To give you a sense of how home team victory rates increase as Excess Venue Experience grows, here's a summary table of winning statistics for notional home teams for various Venue Experience excess ranges:
The winning rate of notional home teams with an excess Venue Experience of 10 or more games (67.3%) is also statistically significantly different from notional home teams winning rate in all other games.
So, empirically, it appears that Venue Experience matters over-and-above notional home team status. In other words, both of the HGA components described earlier seem to matter.
To test this more formally I built a statistical (binary logit) model to explain the win/loss result for the notional home team with Venue Experience for the two teams as the only regressors. Drawn games and finals were excluded from the fit and, for each game, a predicted probability of victory for the notional home team was generated. Using a simple log probability scoring rule, the predicted probabilities from this model scored better than - that is, were better calibrated than - a simple model in which the notional home team is predicted to win every game with probability 58.7%.
(The model, by the way, was:
logit(Pr Notional Home Team Wins) = 0.107 + 0.0446 x Home Team Venue Experience - 0.0500 x Away Team Venue Experience
The two non-intercept coefficients are significant at less than 0.1%.)
The effects of Venue Experience are, it appears, so small in magnitude that they're difficult to detect in the results of any single season. Fitting a model to the data for each of the previous 11 seasons taken individually, the coefficient on Home Team Venue Experience is statistically significant at the 10% level or higher in only 4 of those seasons, though it does carry the expected positive sign in 8 of them. The coefficient on Away Team Venue Experience is also statistically significant at the 10% level or higher in only 4 of those seasons, but it carries the expected negative sign in all 11 seasons.

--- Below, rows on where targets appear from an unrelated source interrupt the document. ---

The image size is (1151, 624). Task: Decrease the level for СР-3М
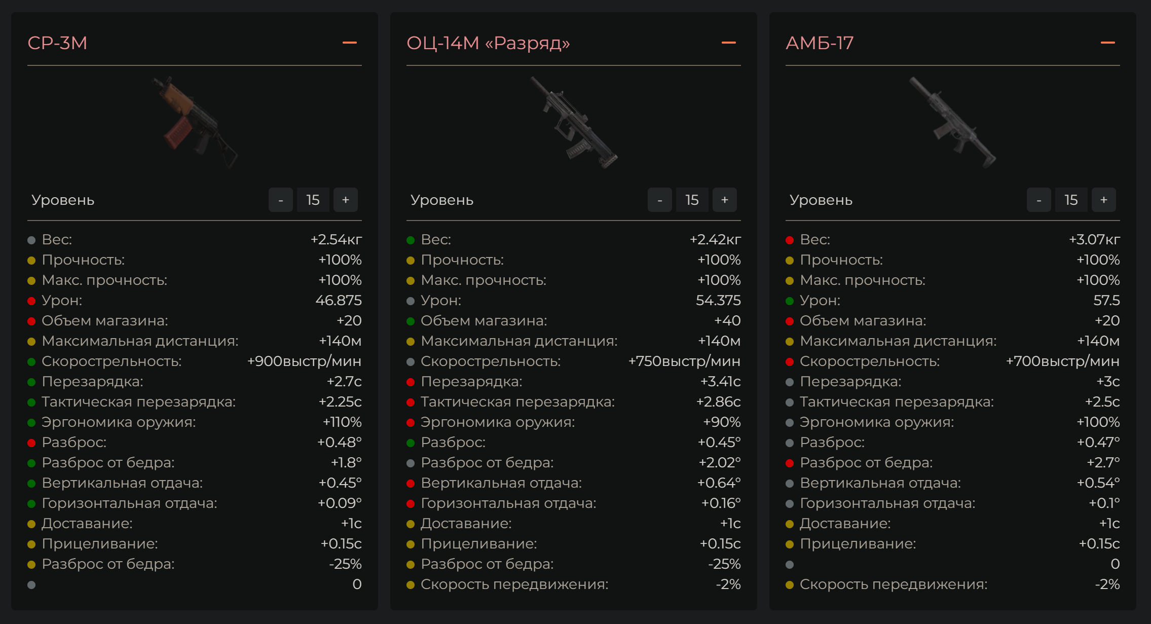(x=281, y=200)
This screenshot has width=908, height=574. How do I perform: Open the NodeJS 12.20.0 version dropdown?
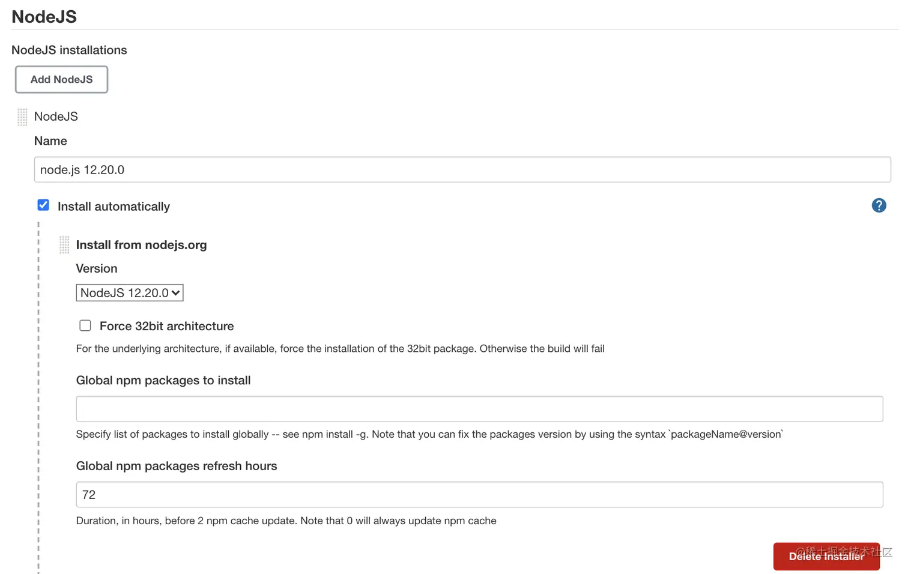click(x=130, y=292)
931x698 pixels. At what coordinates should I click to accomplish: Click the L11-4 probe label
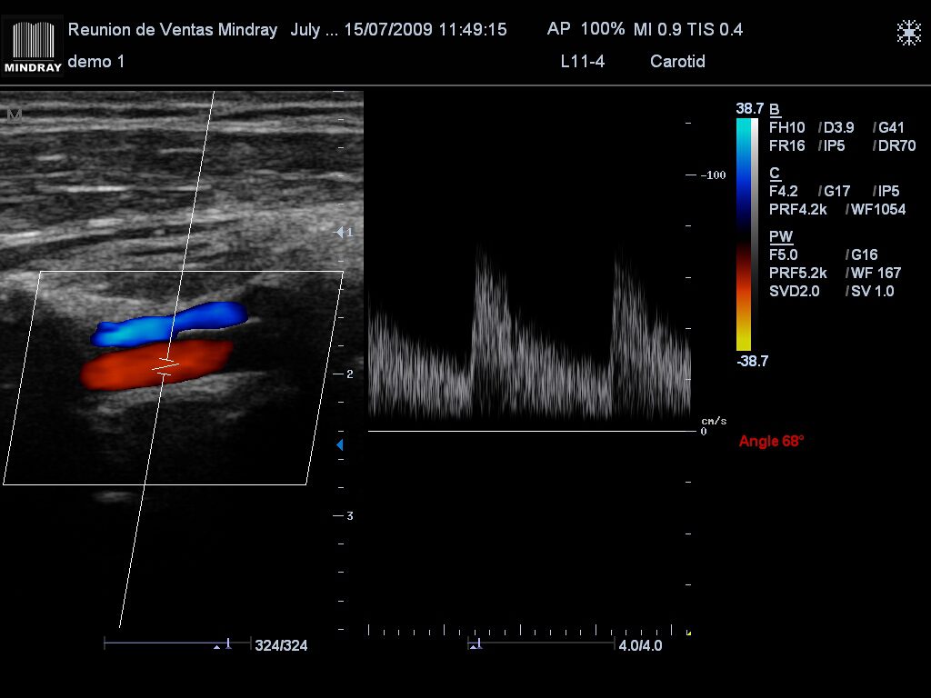[x=583, y=62]
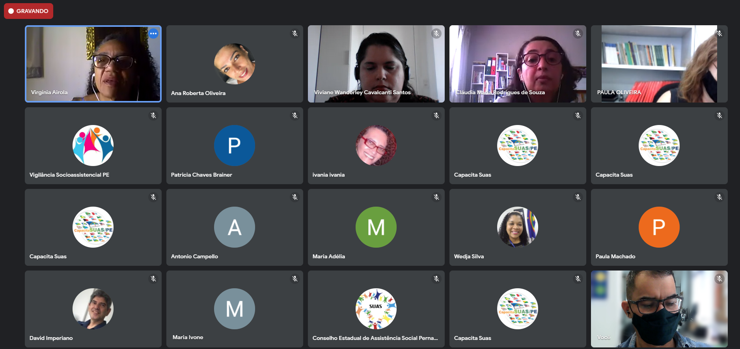
Task: Click muted microphone icon on Antonio Campello tile
Action: tap(295, 197)
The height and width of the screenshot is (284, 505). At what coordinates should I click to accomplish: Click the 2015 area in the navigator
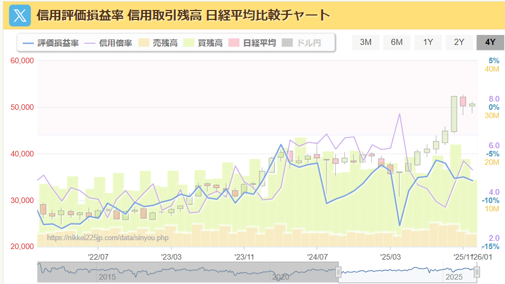click(x=106, y=276)
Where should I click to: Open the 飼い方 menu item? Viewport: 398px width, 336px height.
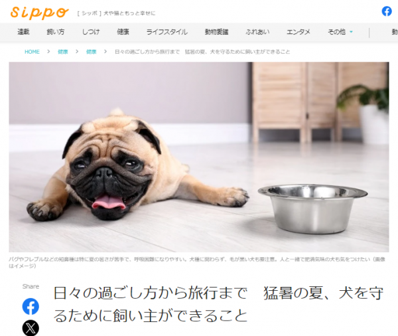(56, 32)
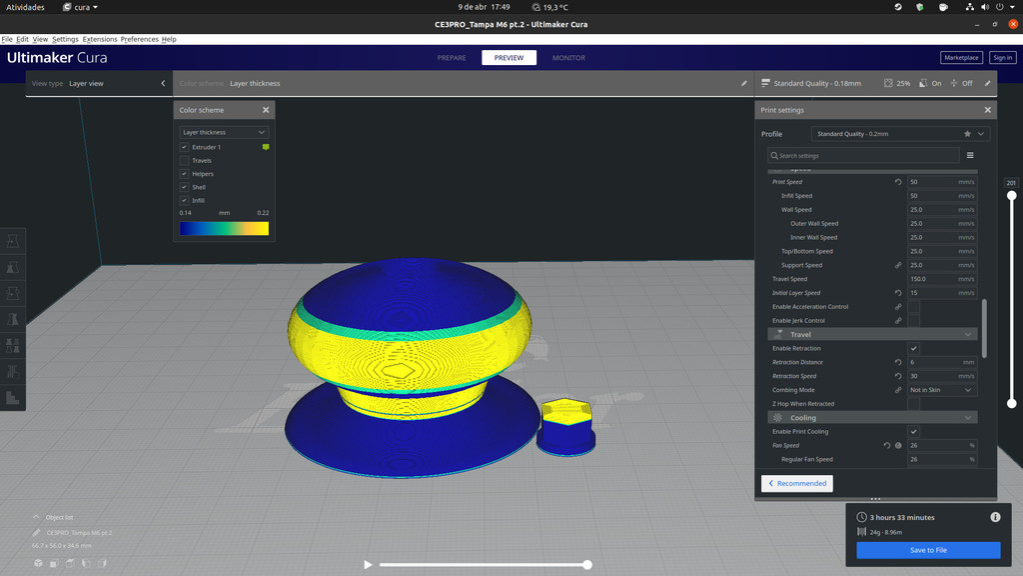Click the Save to File button
Viewport: 1023px width, 576px height.
(928, 550)
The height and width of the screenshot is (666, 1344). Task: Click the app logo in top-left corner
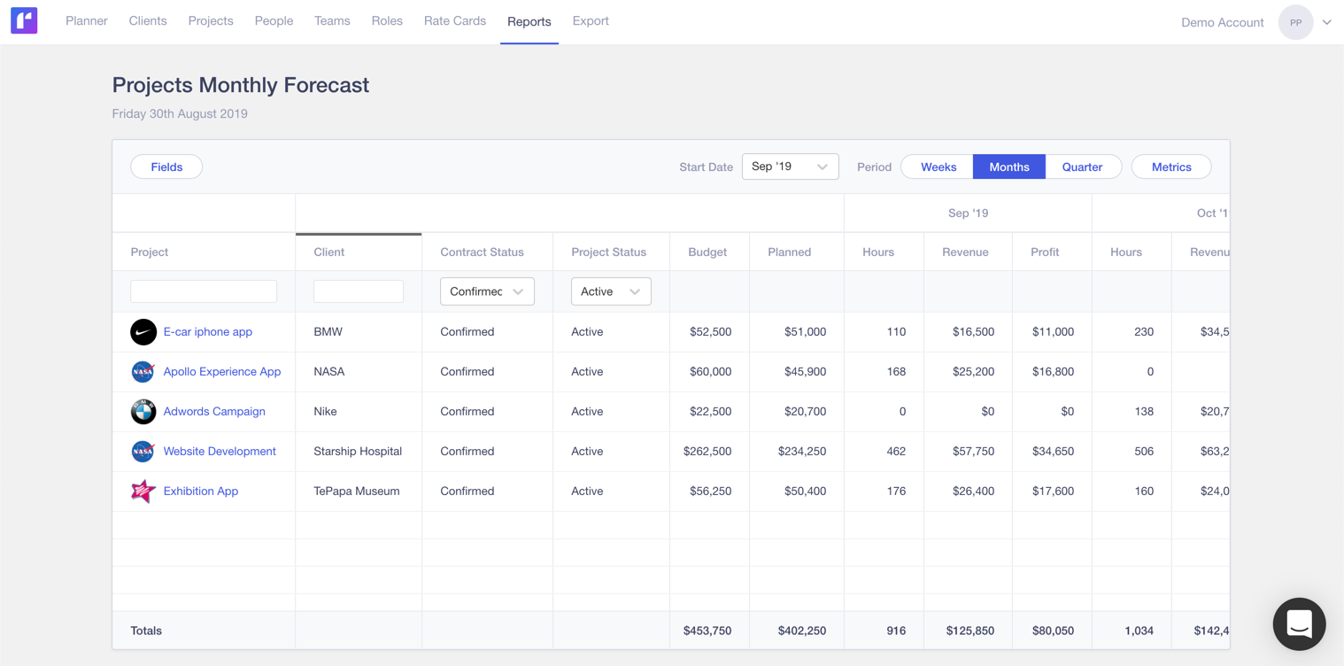pos(24,20)
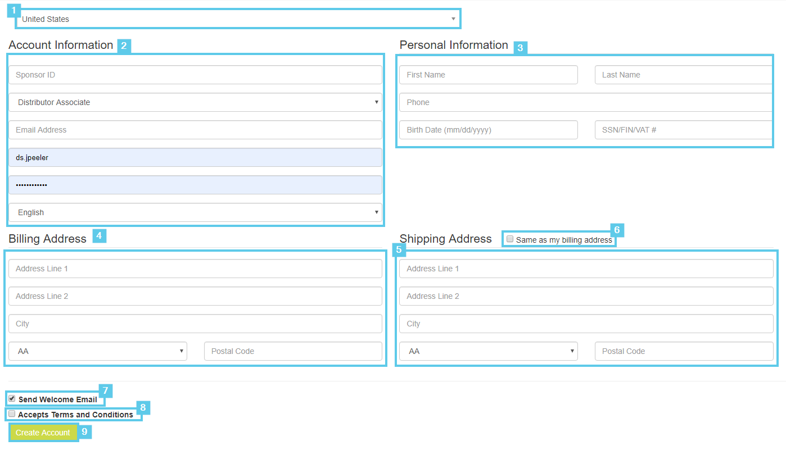Click the Sponsor ID field
786x450 pixels.
pos(195,75)
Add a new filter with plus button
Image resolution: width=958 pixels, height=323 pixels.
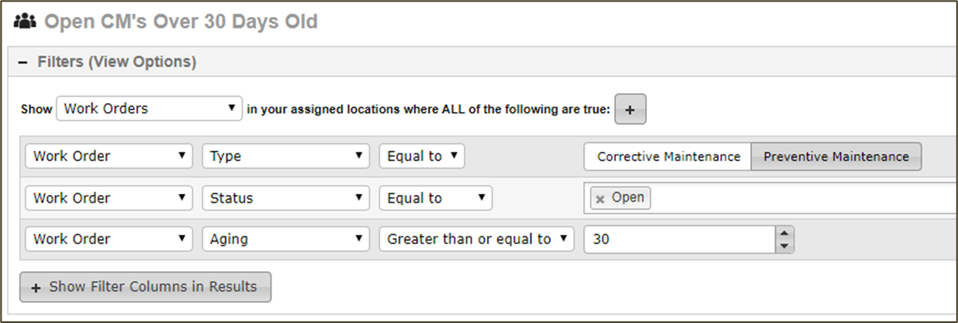(x=630, y=109)
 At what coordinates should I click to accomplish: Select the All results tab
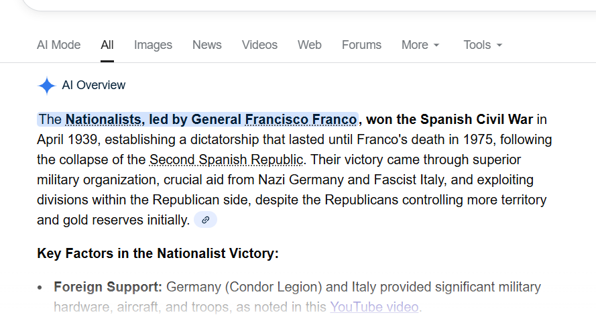(x=107, y=45)
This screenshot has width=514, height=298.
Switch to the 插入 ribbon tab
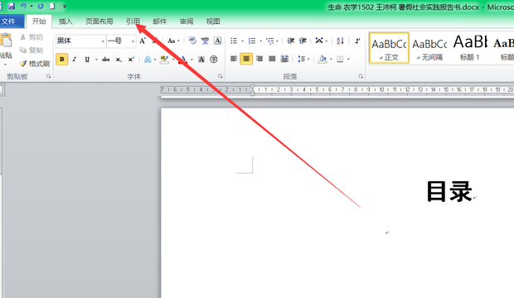65,22
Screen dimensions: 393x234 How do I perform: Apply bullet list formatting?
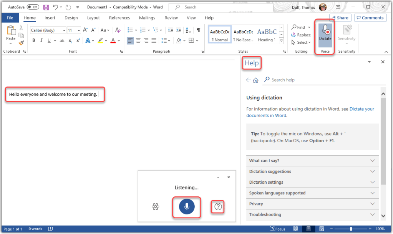[130, 30]
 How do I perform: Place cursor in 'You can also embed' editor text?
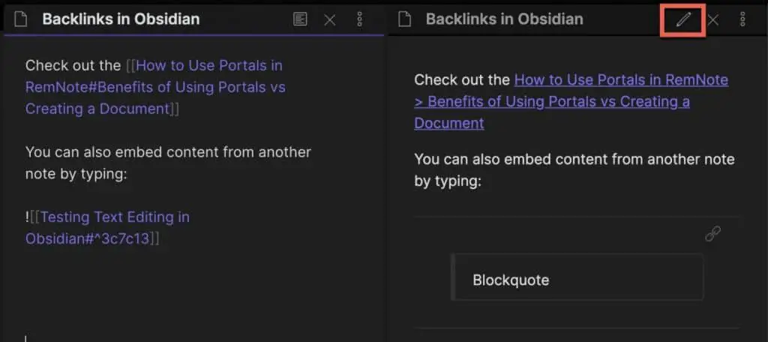click(x=168, y=163)
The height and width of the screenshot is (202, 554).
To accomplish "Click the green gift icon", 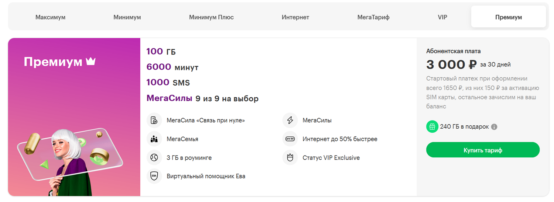I will (432, 127).
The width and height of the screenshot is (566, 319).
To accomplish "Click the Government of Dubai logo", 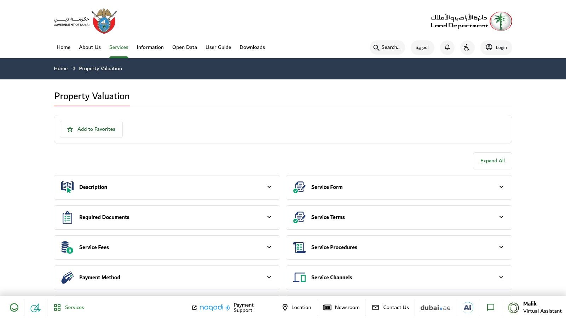I will [x=85, y=21].
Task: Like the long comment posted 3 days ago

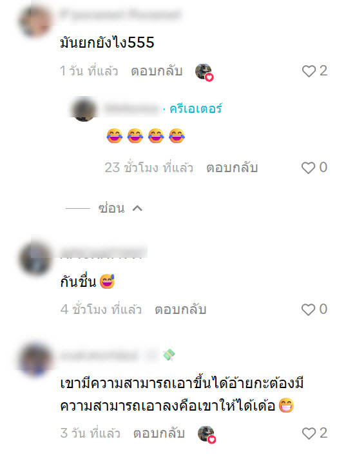Action: tap(309, 433)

In 2010, Venue Experience was almost irrelevant. The predictions from the binary logit model built for that season in the same way as described earlier were better calibrated than those of the equivalent naive model, but only barely so. Notional home teams facing a 7 game or greater Venue Experience deficit, of which there were only 5 during the entire season, won just 40% of the time. Those games aside, notional home teams won at pretty much the same rate - around 62% - regardless of the level of their excess Venue Experience.
Nonetheless, I think Venue Experience has shown itself to be sufficiently predictive across most of recent football history that I'm going to include it in all (both?) the MAFL Fund models for 2011. I won't, however, as I have done in previous years, be switching home team designation. The home team for every game will therefore be the home team as decreed by the AFL - it'll just be the case that some home teams will have a Venue Experience excess and some a deficit.
Having demonstrated the small but persistent importance of Venue Experience over the period 2000 to 2010, it's interesting to take a look at how often each team has played a home game during the home-and-away portion of the season at a venue where it had had the same or lesser Venue Experience than its opponent on the day. Here's the list:
- Carlton 47
- Essendon 46
- Kangaroos 39
- Bulldogs 38
- Hawthorn 37
- Richmond 37
- Melbourne 34
- Geelong 29
- Collingwood 22
- St Kilda 12
- Fremantle 9
- West Coast 7
- Port Adelaide 6
- Adelaide 5
- Sydney 1
- Brisbane 0
One way of thinking about this data is to note that Carlton, for example, has on average played 4 of its 11 home games each season at a venue where its opponent has had the same or more recent Venue Experience. Brisbane, in contrast, has played no such game in 11 seasons. That's gotta be worth something.